Quoted passage Start Marker
No one has children after the age of a hundred.
The human race is at least 4,000 years old.
At most, a trillion human beings have lived in the past 4,000 years. (Scientists’ actual best estimate for (4) is that roughly 100 billion human beings have ever lived in all of human history; I’m bumping this up to a trillion just to be safe.)
All four assumptions are designed to be as uncontroversial as possible; and even then, a few exceptions to the first two assumptions and an even larger estimate in the fourth would only necessitate some minor tweaking to the argument.
Now, back to you and your ancestors. Let’s start by building your family tree going back 40 generations: you, your parents, their parents, and so on, 40 steps back. Since each generation lasts, at most, 100 years, the last 40 generations of your family tree all take place within the past 4,000 years. (In fact, they almost surely take place within just the past 1,000 or 1,200 years, but remember that we’re trying to be uncontroversial.)
We can view a drawing of your family tree as a kind of “org chart,” listing a set of jobs or roles that need to be filled by people. That is, someone needs to be your mother, someone needs to be your father, someone needs to be your mother’s father, and so forth, going back up the tree. We’ll call each of these an “ancestor role”—it’s a job that exists in your ancestry, and we can talk about this job regardless of who actually filled it. The first generation back in your family tree contains two ancestor roles, for your two parents. The second contains four ancestor roles, for your grandparents; the third contains eight roles, for your great-grandparents. Each level you go back doubles the number of ancestor roles that need to be filled, so if you work out the arithmetic, you’ll find that forty generations in the past you have more than a trillion ancestor roles that need to be filled.
At this point, it’s time for the pigeonhole principle to make its appearance. The most recent 40 generations of your family tree all took place within the past 4,000 years, and we decided that, at most, a trillion people lived during this time. So there are more ancestor roles (over a trillion) than there are people to fill these roles (at most a trillion). This brings us to the crucial point: At least two roles in your ancestry must have been filled by the same person. Let’s call this person A.
Now that we’ve identified A, we’re basically done. Starting from two different roles that A filled in your ancestry, let’s walk back down the family tree toward you. These two walks downward from A have to first meet each other at some ancestor role lower down in t
he tree, filled by a person B. Since the two walks are meeting for the first time at B, one walk arrived via B’s mother and the other arrived via B’s father. In other words, A is an ancestor of B’s mother and also an ancestor of B’s father, just as we wanted to conclude.
Once you step back and absorb how the argument works, you can appreciate a few things. First, in a way it’s more a fact about simple mathematical structures than it is about people. We’re taking a giant family tree—yours—and trying to stuff it into the past 4,000 years of human history. It’s too big to fit, so certain people have to occupy more than one position in it.
Second, the argument has what mathematicians like to call a nonconstructive aspect. It never really gave you a recipe for finding A and B in your family tree; it convinced you that they must be there, but very little more.
And finally, I like to think of it as a typical episode in the lives of the pigeonhole principle and all the other quietly powerful statements that dot the mathematical landscape—a band of understated little facts that seem frequently to show up at just the right time and, without any visible effort, clean up an otherwise messy situation.
Quoted passage End Marker
Given entries Start Marker
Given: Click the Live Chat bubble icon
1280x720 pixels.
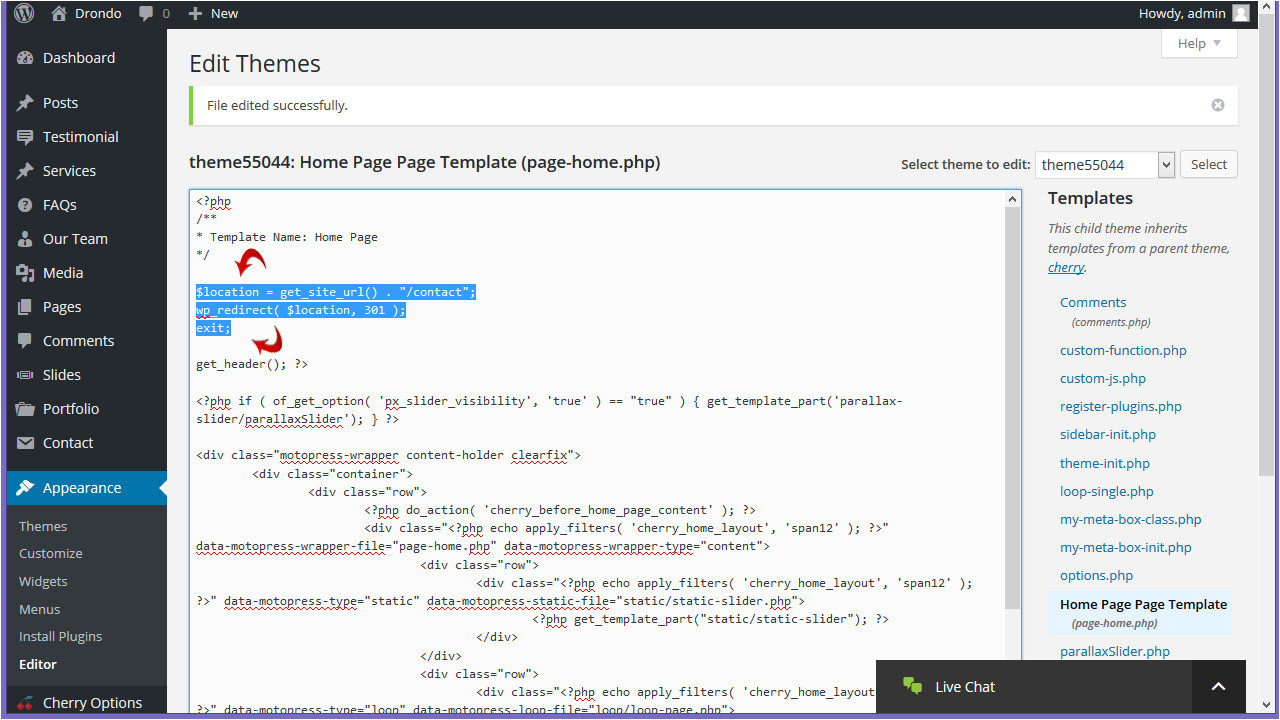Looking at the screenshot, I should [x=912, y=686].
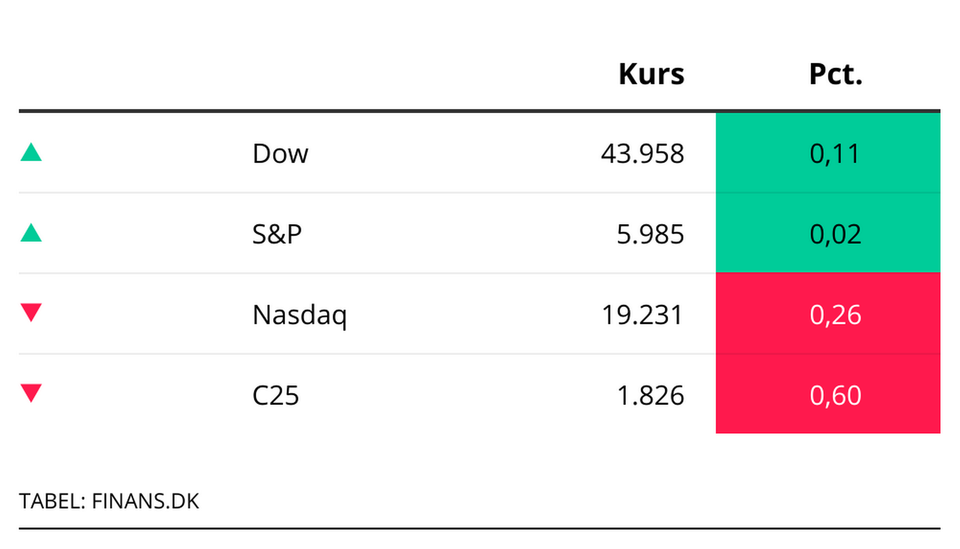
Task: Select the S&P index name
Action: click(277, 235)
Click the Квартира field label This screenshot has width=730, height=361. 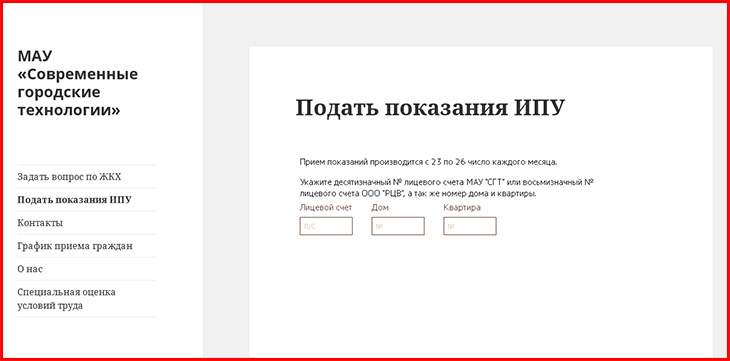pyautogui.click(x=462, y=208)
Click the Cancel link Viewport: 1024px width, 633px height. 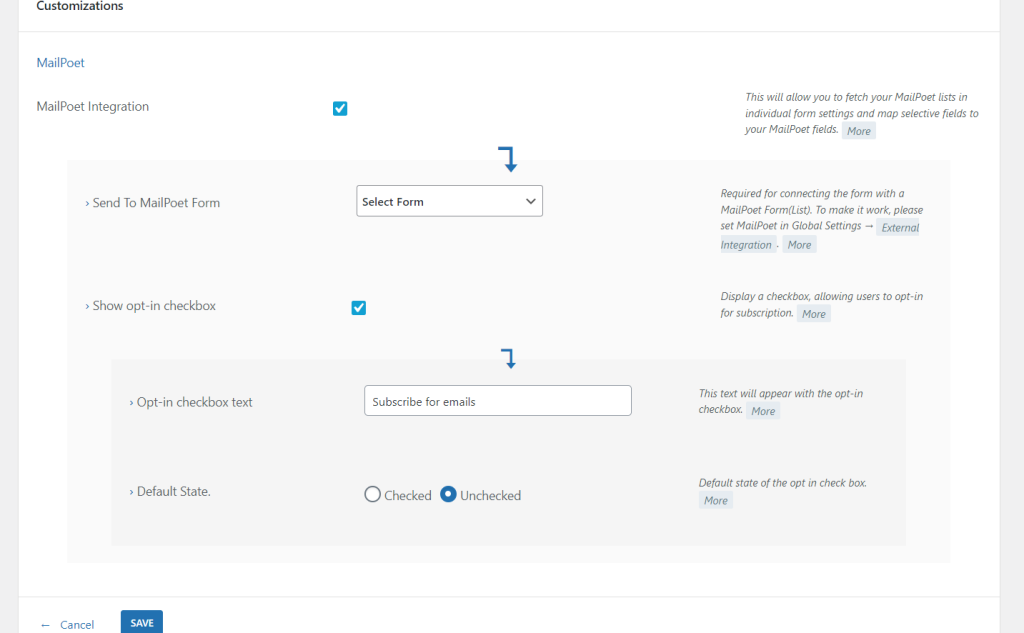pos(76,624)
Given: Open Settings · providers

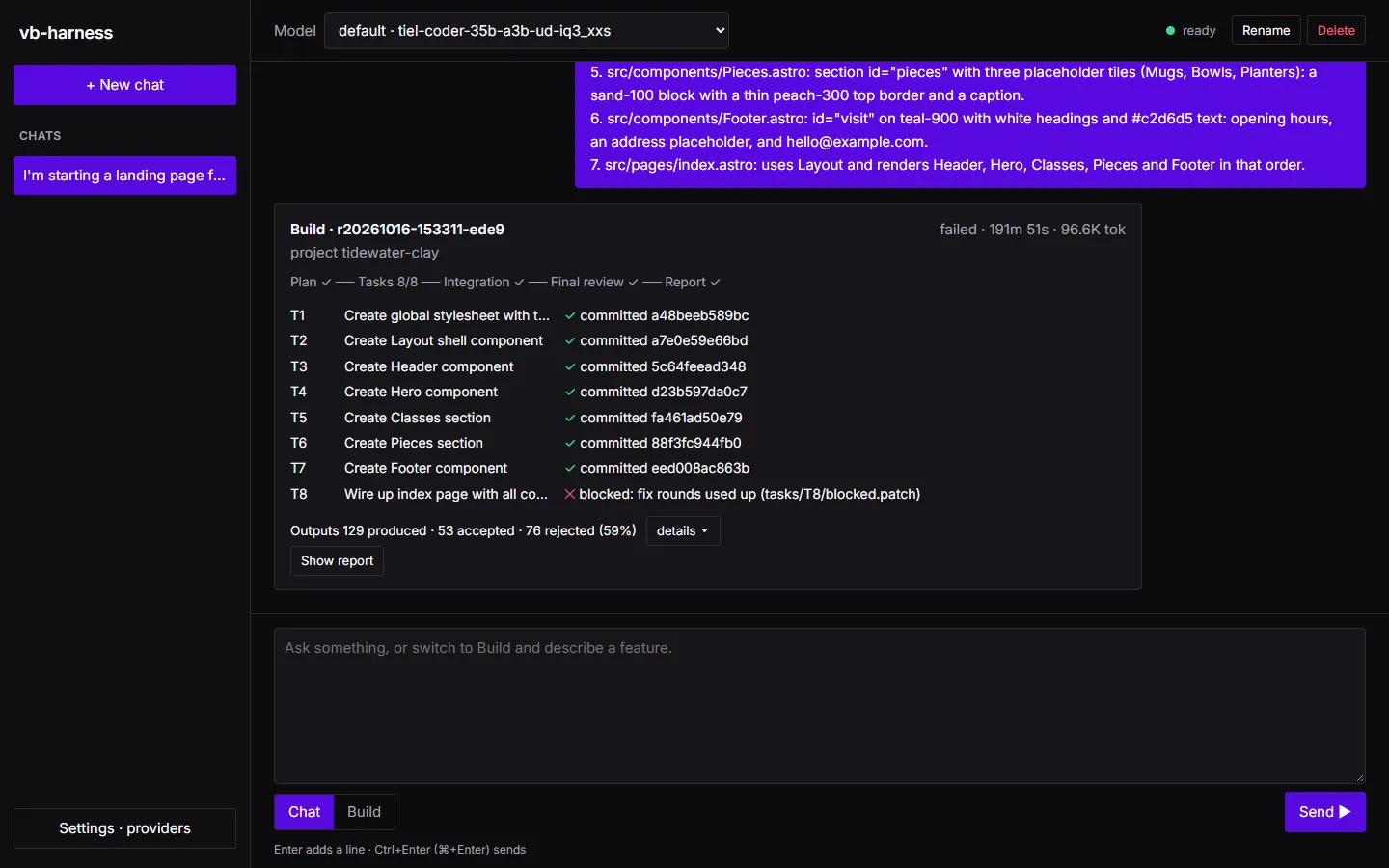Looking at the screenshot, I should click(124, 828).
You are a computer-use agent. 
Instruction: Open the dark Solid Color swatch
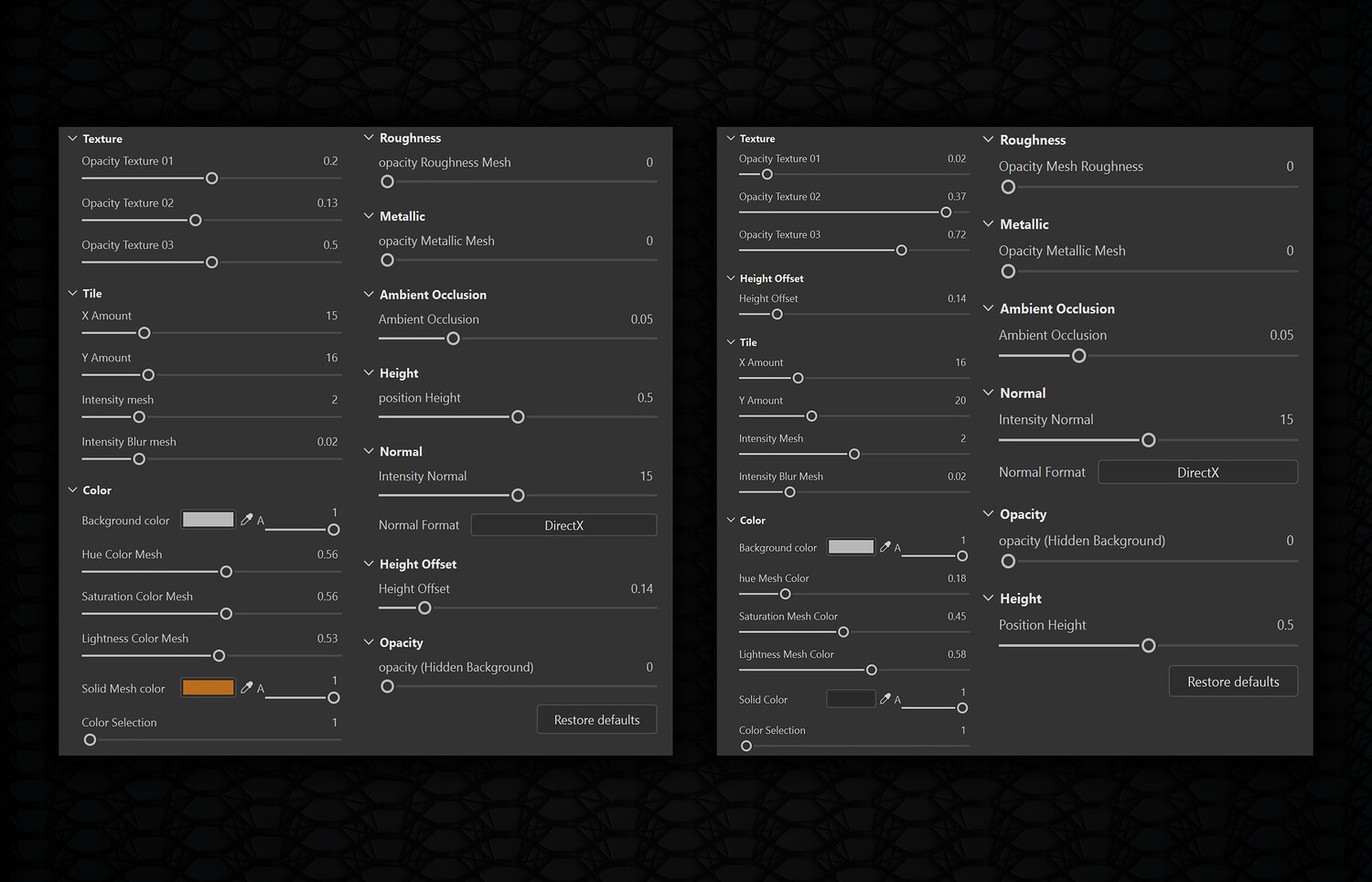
Given entries End Marker
Assigned task 1
In the passage on family trees and the pigeonhole principle, what is scientists' actual best estimate of how many human beings have ever lived?
Assigned task 2
Reproduce the portion of the family-tree passage between "And finally, I" and "otherwise messy situation.", inclusive.

Problem solution 1
Roughly 100 billion human beings.

Problem solution 2
And finally, I like to think of it as a typical episode in the lives of the pigeonhole principle and all the other quietly powerful statements that dot the mathematical landscape—a band of understated little facts that seem frequently to show up at just the right time and, without any visible effort, clean up an otherwise messy situation.